Pre-commencement communications pursuant to Rule 13e-4(c) under the Exchange Act (17 CFR 240.13e-4(c))

 

 

 


Item 5.02(e): Compensatory Arrangements of Certain Officers.

On March 30, 2017, CBIZ, Inc., upon authorization by the Compensation Committee of the Board of Directors, executed an amendment to the employment agreement between the Company and its Chief Financial Officer, Ware H. Grove (“CFO”). The terms and conditions of this amendment are set out in the Amended and Restated Employment Agreement (“Amendment”).

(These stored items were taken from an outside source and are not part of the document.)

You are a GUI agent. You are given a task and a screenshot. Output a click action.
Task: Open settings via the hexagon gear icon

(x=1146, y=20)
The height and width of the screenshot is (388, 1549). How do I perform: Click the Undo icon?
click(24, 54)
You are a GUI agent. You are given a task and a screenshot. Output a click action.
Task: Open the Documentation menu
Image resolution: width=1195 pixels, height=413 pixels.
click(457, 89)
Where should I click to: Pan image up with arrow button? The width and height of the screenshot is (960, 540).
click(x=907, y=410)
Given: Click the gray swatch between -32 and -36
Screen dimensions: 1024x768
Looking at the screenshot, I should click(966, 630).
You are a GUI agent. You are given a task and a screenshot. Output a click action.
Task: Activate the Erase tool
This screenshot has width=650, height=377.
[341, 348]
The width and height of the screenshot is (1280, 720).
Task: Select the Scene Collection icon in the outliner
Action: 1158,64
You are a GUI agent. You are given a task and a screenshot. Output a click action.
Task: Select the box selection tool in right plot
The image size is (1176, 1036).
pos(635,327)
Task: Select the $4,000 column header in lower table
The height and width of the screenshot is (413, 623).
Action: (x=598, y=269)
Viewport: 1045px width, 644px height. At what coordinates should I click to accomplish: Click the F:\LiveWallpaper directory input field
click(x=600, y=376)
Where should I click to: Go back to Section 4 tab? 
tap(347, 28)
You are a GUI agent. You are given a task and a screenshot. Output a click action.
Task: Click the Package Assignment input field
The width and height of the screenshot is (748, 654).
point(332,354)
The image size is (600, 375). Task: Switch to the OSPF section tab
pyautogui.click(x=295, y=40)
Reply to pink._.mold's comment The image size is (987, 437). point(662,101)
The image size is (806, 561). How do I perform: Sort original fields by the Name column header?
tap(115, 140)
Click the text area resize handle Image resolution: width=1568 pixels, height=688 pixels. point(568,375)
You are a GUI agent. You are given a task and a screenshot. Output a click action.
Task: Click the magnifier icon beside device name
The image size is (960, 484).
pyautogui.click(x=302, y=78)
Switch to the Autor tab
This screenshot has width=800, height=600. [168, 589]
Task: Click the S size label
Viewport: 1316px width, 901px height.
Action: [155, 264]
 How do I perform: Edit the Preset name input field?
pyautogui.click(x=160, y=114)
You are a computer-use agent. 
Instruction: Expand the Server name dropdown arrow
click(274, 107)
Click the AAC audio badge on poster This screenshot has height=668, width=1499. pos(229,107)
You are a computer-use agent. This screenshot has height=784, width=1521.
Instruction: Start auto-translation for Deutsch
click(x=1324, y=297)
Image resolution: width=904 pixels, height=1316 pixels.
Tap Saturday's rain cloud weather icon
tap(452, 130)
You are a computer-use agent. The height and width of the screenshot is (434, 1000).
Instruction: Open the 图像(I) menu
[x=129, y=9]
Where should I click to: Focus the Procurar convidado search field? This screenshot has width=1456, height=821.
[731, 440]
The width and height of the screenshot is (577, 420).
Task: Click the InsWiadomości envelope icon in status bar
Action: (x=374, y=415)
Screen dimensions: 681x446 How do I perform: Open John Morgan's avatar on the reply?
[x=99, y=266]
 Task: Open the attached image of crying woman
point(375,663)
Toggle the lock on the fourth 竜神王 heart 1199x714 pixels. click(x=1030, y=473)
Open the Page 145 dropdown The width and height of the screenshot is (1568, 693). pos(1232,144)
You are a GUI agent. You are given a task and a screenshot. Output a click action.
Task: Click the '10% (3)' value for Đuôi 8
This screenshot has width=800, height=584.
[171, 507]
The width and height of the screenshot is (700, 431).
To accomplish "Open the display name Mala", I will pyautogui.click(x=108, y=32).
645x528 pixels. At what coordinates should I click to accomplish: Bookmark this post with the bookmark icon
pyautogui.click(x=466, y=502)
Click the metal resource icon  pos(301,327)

The Amendment maintains most of the same employment terms as the original Employment Agreement, dated December 12, 2000, and as amended on November 22, 2010. The material change in the Amendment relates to the circumstances under which the CFO is entitled to receive severance payments in the event of a termination by the CFO for Good Reason within two years of a Change in Control. Under the Amendment, the CFO’s entitlement to such severance benefits is now subject to a double-trigger acceleration mechanism.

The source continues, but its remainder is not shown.